### Activity:
Please, from the entries below, transcribe exactly the lines that begin at the line with "You are a computer-use" and end at the line with "Task: Open the", without the pictures.

### Dataset records:
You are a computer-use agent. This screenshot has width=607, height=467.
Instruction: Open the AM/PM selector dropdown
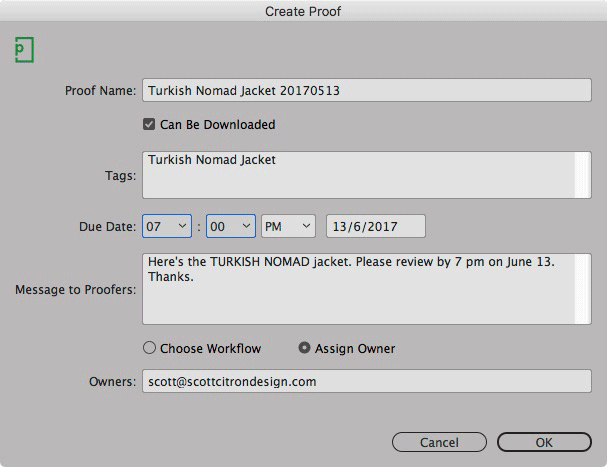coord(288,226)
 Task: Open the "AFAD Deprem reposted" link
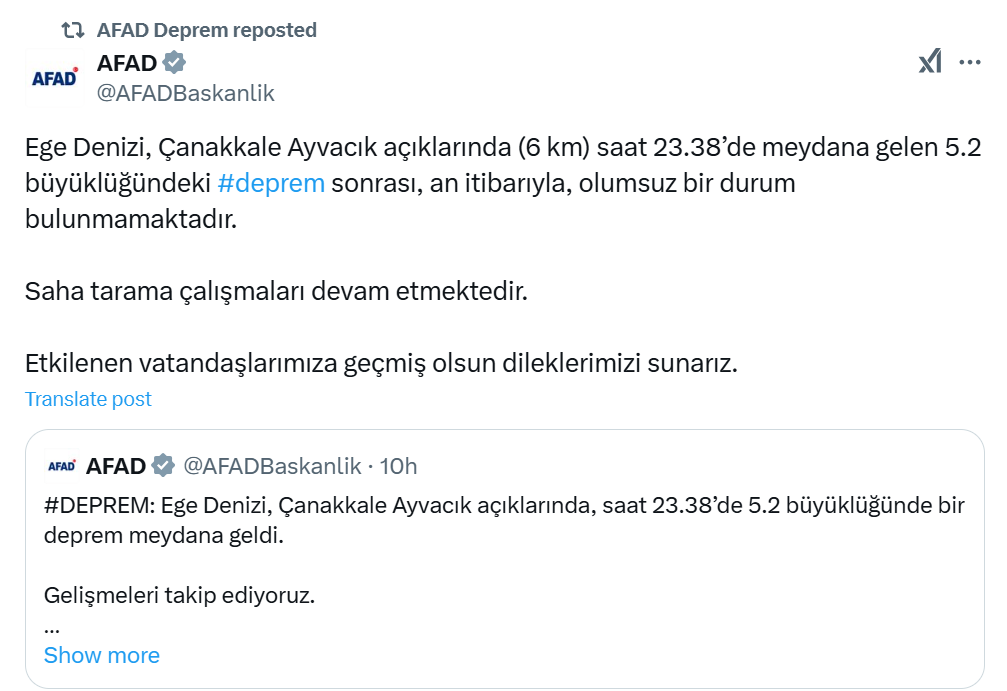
==
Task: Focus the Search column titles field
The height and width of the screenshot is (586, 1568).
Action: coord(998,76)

### Result below:
You are a computer-use agent. This screenshot has width=607, height=467.
Instruction: Open the AM/PM selector dropdown
coord(288,226)
 Task: Open the "AFAD Deprem reposted" link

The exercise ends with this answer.